If you’re just going to sit there doing nothing, at least do nothing correctly

Raymond Chen

There may be times where you need to make an API do nothing. It’s important to have it do nothing in the correct way.

For example, Windows has an extensive printing infrastructure. But that infrastructure does not exist on Xbox. What should happen if an app tries to print on an Xbox?

Well, the wrong thing to do is to have the printing functions throw a Not­Supported­Exception. The app that the user installed on the Xbox was probably tested primarily, if not exclusively, on a PC, where printing is always available. When run on an Xbox, the exception will probably go unhandled, and the app will crash. Even if the app tried to catch the exception, it would probably display a message like “Oops. That went badly. Call support and provide this incident code.”

A better design for “supporting” printing on Xbox is to have the printing functions succeed, but report that there are no printers installed. With this behavior, when the app tries to print, it will ask the user to select a printer, and show an empty list. The user realizes, “Oh, there are no printers,” and cancels the printing request.

To deal with apps that get fancy and say “Oh, you have no printers installed, let me help you install one,” the function for installing a printer can return immediately with a result code that means “The user cancelled the operation.”

The idea here is to have the printing functions all behave in a manner perfectly consistent with printing being fully supported, yet mysteriously there is never a printer to print to.

Now, you probably also want to add a function to check whether printing even works at all. Apps can use this function to hide the Print button from their UI if they are running on a system that doesn’t support printing at all. But naïve apps that assume that printing works will still behave in a reasonable manner: You’re just on a system that doesn’t have any printers and all attempts to install a printer are ineffective.

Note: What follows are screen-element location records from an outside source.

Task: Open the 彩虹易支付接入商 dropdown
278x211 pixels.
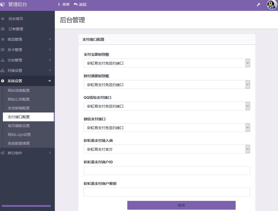Action: [167, 149]
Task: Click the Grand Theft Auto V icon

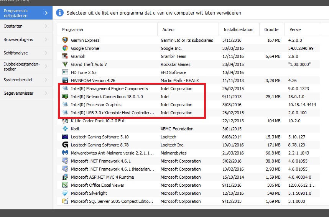Action: [65, 64]
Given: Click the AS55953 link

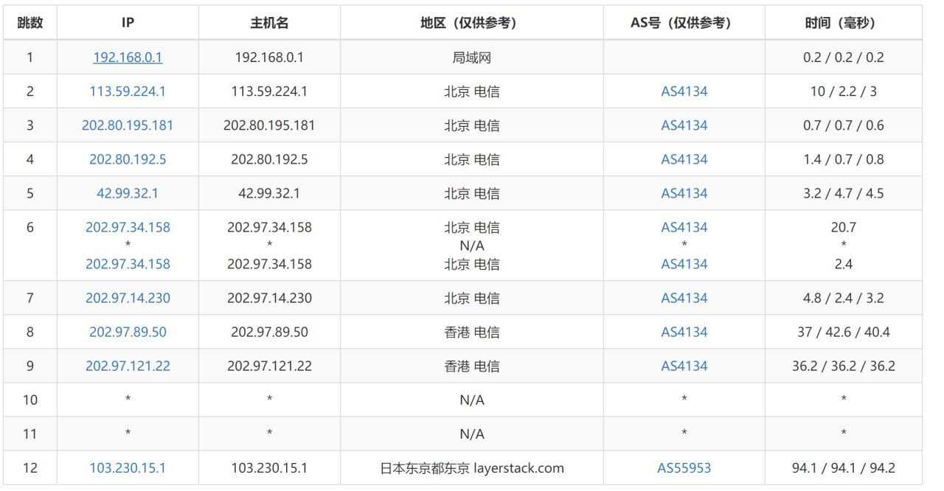Looking at the screenshot, I should pyautogui.click(x=684, y=467).
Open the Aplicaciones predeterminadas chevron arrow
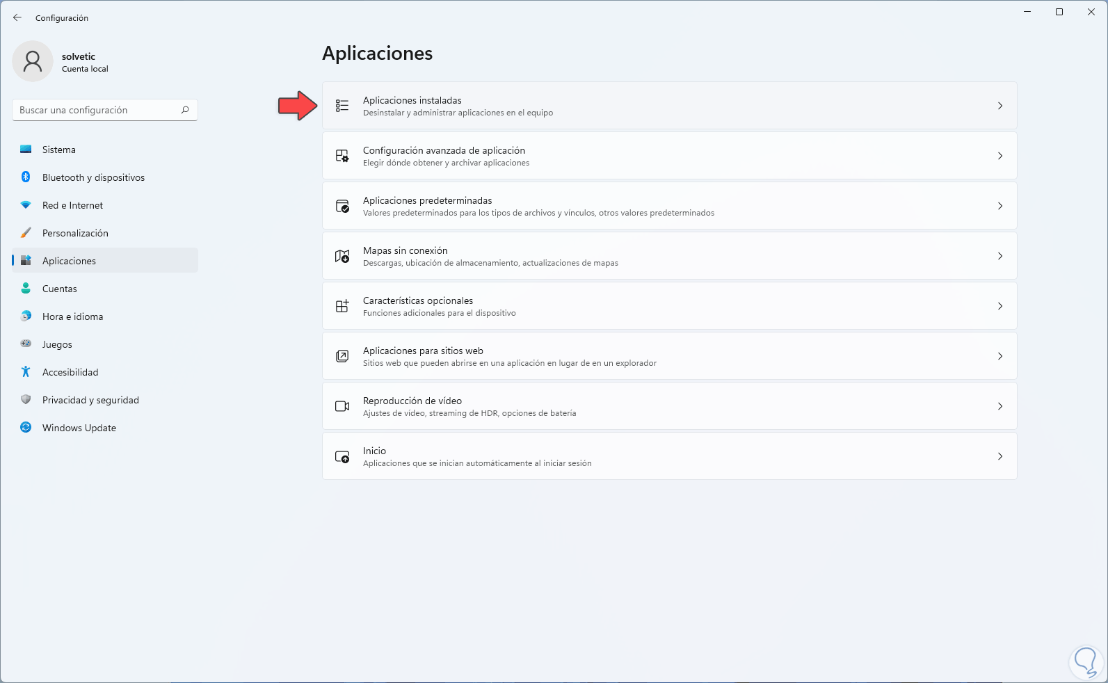 click(x=999, y=206)
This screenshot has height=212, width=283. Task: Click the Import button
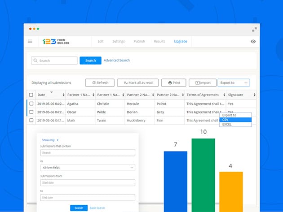[x=203, y=83]
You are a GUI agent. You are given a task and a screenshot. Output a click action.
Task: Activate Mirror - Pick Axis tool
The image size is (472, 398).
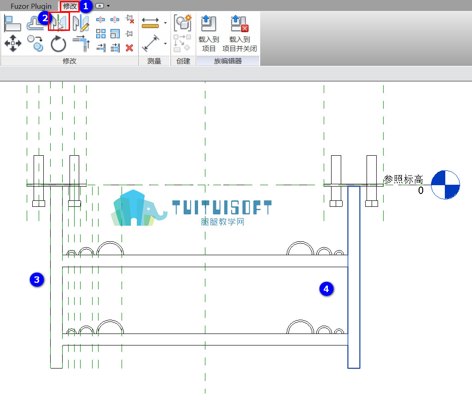pos(58,22)
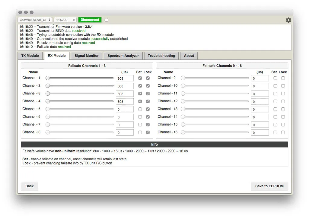Open the About tab
Viewport: 309px width, 218px height.
(189, 56)
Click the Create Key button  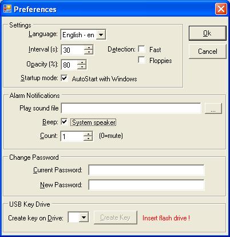click(x=116, y=218)
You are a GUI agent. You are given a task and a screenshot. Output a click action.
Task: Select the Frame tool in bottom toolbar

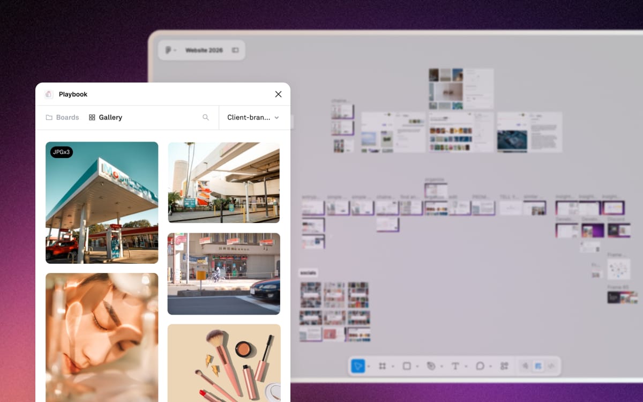(x=382, y=366)
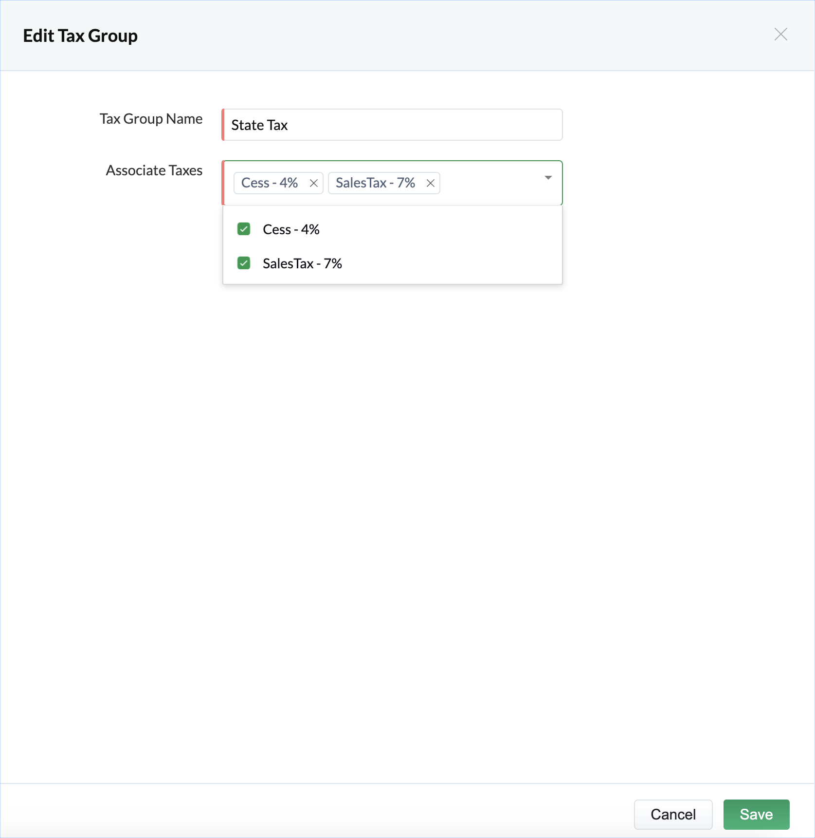The height and width of the screenshot is (838, 815).
Task: Uncheck the Cess - 4% checkbox
Action: click(x=244, y=229)
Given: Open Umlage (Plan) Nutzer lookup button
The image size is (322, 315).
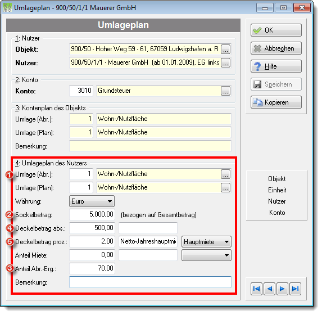Looking at the screenshot, I should (225, 188).
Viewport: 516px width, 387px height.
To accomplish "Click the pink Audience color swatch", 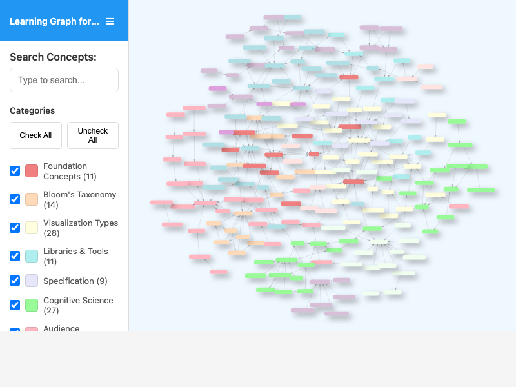I will pos(31,329).
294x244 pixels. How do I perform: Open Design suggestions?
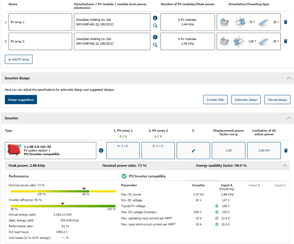coord(21,100)
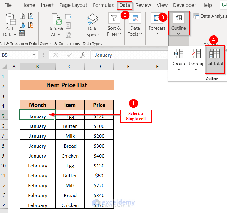The height and width of the screenshot is (213, 227).
Task: Click the insert function fx icon
Action: tap(83, 55)
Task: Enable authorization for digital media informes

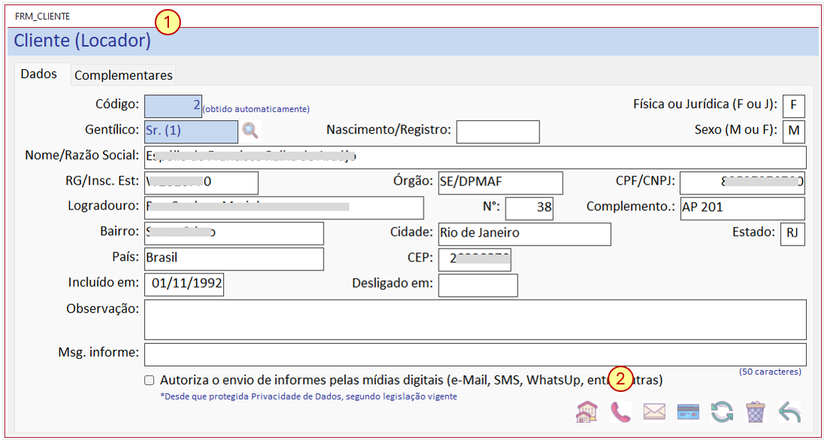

The name we use to describe this “do nothing” behavior is “inert”.

The API surface still exists and functions according to its specification, but it also does nothing. The important thing is that it does nothing in a way that is consistent with its documentation and is least likely to create problems with existing code.

Another example is the retirement of an API that has a variety of functions for creating widget handles, other functions that accept widget handles, and a function for closing widget handles. The team that was doing the retirement originally proposed making the API inert as follows:

HRESULT CreateWidget(_Out_ HWIDGET* widget)
{
    *widget = nullptr;
    return S_OK;
}

// Every widget is documented to have at least one alias,
// so we have to produce one dummy alias (empty string).
HRESULT GetWidgetAliases(
    _Out_writes_to_(capacity, *actual) PWSTR* aliases,
    UINT capacity,
    _Out_ UINT* actual)
{
    *actual = 0;

    RETURN_HR_IF(
        HRESULT_FROM_WIN32(ERROR_MORE_DATA),
        capacity < 1);

    aliases[0] = make_cotaskmem_string_nothrow(L"").release();
    RETURN_IF_NULL_ALLOC(aliases[0]);

    *actual = 1;
    return S_OK;
}

// Inert widgets cannot be enabled or disabled.
HRESULT EnableWidget(HWIDGET widget, BOOL value)
{
    return E_HANDLE;
}

HRESULT Close(HWIDGET widget)
{
    RETURN_HR_IF(E_INVALIDARG, widget != nullptr);
    return S_OK;
}

I pointed out that having Create­Widget succeed but return a null pointer is going to confuse apps. “The call succeeded, but I didn’t get a valid handle back?” I even found some of their own test code that checked whether the handle was null to determine whether the call succeeded, rather than checking the return value.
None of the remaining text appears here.